Als erklärte Ziele der JVM gelten neben der Teilnahme an Branchenveranstaltungen auch die Wiederbelebung des Recruiting Days (mit Bommersheim Consultings und der Akademie der Deutschen Medien) und das Binden von Ehrenamtlichen und älteren Mitgliedern an den Verein, wie Sandra Wegner, 2. Vorsitzende des Vereins auf der Hauptversammlung des Vereins aufzählte. Dass sich auch vermeintliche Karteileichen durch die richtige Ansprache, Fachveranstaltungen und Fortbildungen erfolgreich wiederbeleben lassen, war bereits beim Erfahrungsaustausch der Städtegruppenleiter am Vorabend des Events deutlich geworden.
Zwei neue Ehrenmitglieder
Zum ersten Mal in der Vereinsgeschichte ernannte der Verein zwei Ehrenmitglieder: Michael Hammerer und Stephan Brünig engagieren sich seit vielen Jahren im und für den Verein: Hammerer, der gerade mit dem Fahrrad die Welt umrundet, mehrere Jahre im Vorstand, Brüning seit sieben Jahren als Städtegruppenleiter „HiHaGö“ (Niedersachsen).
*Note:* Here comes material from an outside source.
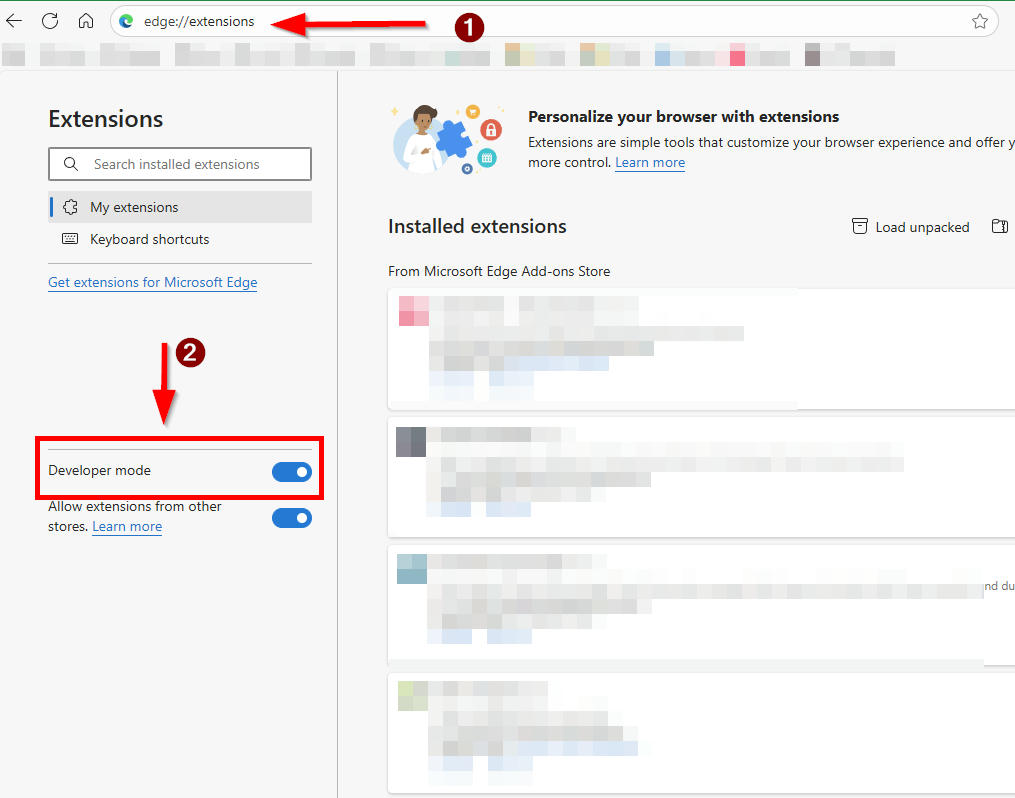Screen dimensions: 1015x798
Task: Disable Allow extensions from other stores toggle
Action: (x=291, y=518)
Das Jahrestreffen unter dem Motto „Work hard, play hard“ wurde gesponsert von Piper, Berlin Verlag, Dorling Kindersley, Hanser, dtv, Münchner Verlagsgruppe, Droemer Knaur, Random House und unterstützt von buchreport, Buchmarkt, Direttissima, Orbanism und dem Börsenblatt als Medienpartner.